I’ve done this material for five people out in the street, and I’ll do it for a crowded theater. As long as I’m connecting with somebody, its a piece that will work on any level.
So what exactly is Ma’Plej’, compared to the album Broke Wide Open? Does it utilize all the songs from the album?
It’s a combination of music from my album, including remixes of things on the album, along with a lot of spoken word, and some visuals. It’s personal stories; my life story basically. I’m running the whole thing off my computer.
What kind of visuals?
Believe it or not, a lot of photos that I took with my cell phone. Sometimes I just have it as a background; the visuals together with the music gets the point across.
And you did the whole album yourself at home; tracking all the vocals, playing all the instruments.
Anybody can record a great album now on a laptop. You can do better than Earth, Wind and Fire did back in the 80s. But it’s really not so much what you do with the technology, it’s who you are.
You’re not an unknown quantity, though.
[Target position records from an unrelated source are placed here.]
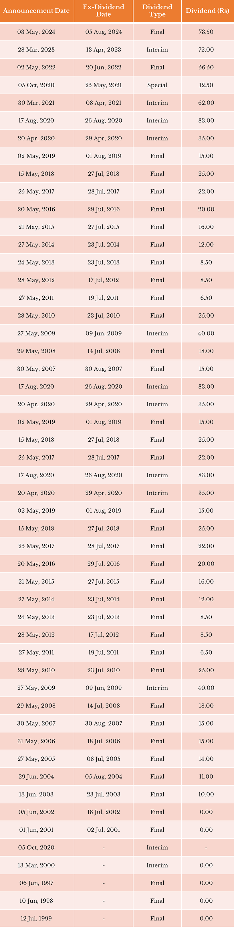Click the 13 Apr, 2023 ex-dividend date
The image size is (234, 927).
pos(104,50)
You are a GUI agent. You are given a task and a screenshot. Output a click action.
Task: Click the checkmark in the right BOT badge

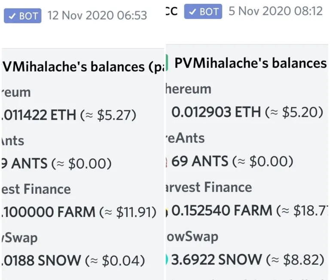[193, 12]
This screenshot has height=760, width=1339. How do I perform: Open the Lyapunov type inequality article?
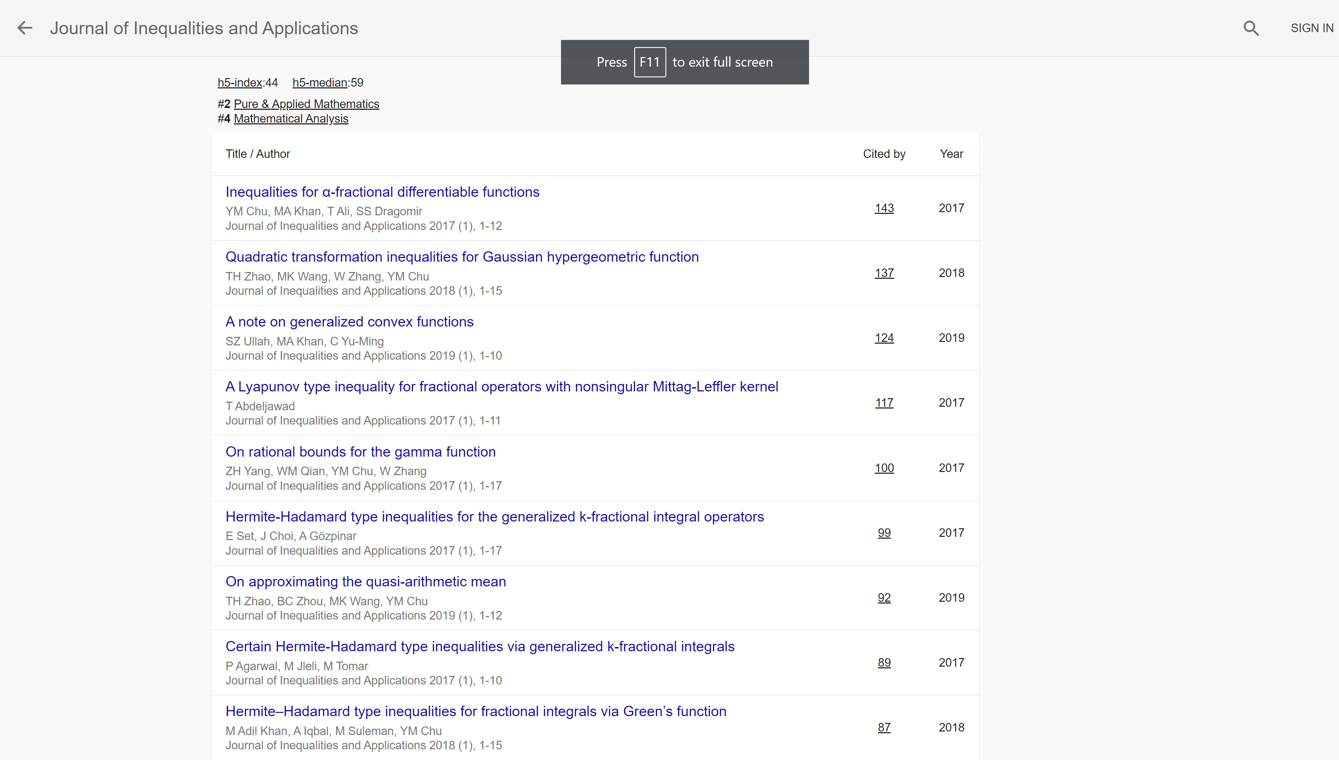[502, 387]
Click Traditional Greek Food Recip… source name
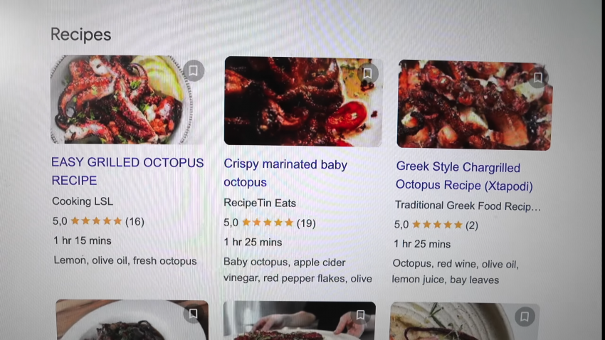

You’ve worked with a lot of well known people in the business, so do you think that gives the project a higher profile from the start, no matter how small and personal it may be?
I’m a background singer; I’ve been in bands, I worked with some of the best singers in the world — people who probably appear on about half the records that ever get released. But if you don’t have the funding, you just can’t be part of the mainstream.
Like most new artists these days, you’re savvy enough to know that there’s not going to be a record label looking after the promotional details for you; you’ve got to be versed in all of the alternative methods of getting the word out.
I did very well with MySpace. The MySpace site exploded when I put it up after the album came out. I actually got jobs off of MySpace — I did vocal arrangements for someone in Australia!
I’ve been lucky, doing what I can to make a living. And I’m a pop music freak — Justin Timberlake, Stevie Wonder, Jay-Z, Eminem — but I’m also influenced by Pete Seeger, Gil Scott-Heron, anybody who has something to say.
And you do all of your writing on the subway.
The subway is the place where I feel most creative. I feel private when I’m there. Sometimes I just ride the trains, all day and all night.
You’re a lifelong Brooklynite?
The Bronx, Manhattan, where I lived for twenty years, and Brooklyn — Bed-Sty. But I’ve actually been down here in Asbury Park for the past eight months. I locked myself in an apartment for all this time, just working.
When I came to town, I didn’t know anybody down here. And when I saw what was going on around town, I said damn.
So you like what you see happening in Asbury?
Well, the west side of town is not part of what’s going on — not a lot of people want to talk about it. It reminds me of Williamsburg about 15 years ago. There was no rhyme or reason to it; people just started coming in and forcing the older people out. Living in Bed-Sty, it’s like — people stayed there, weathered the storm for years, and when the money starts coming into the neighborhood, things start opening up, they’re not in a position to take advantage of the new stuff. They can no longer afford to live there.
I went to one of the First Night events in the downtown, and I didn’t see one person of color. And this is a town that’s been majority African-American for years. Then I met a bar owner over on the west side, and he had never heard of the First Night thing. So, I really appreciate what ArtsCAP is doing, but there’s still a lot that needs to be done, to get people working together.
And you’re thinking that music, or the arts in general, can play a big role in that?
Well, we were talking about influences a moment ago, and the thing that had the single biggest influence on me was this one event; after 9/11 I went to Yankee Stadium to see this program with all of these spiritual leaders coming together. All of these different singers, working together. I said, that’s what music is for. And anything I do from now on, should be along those lines.
Which brings us back to Ma’Plej’ and songs like “New Orleans, a Warning.”
I’m the guy who can’t keep his mouth shut. This is perfect for me!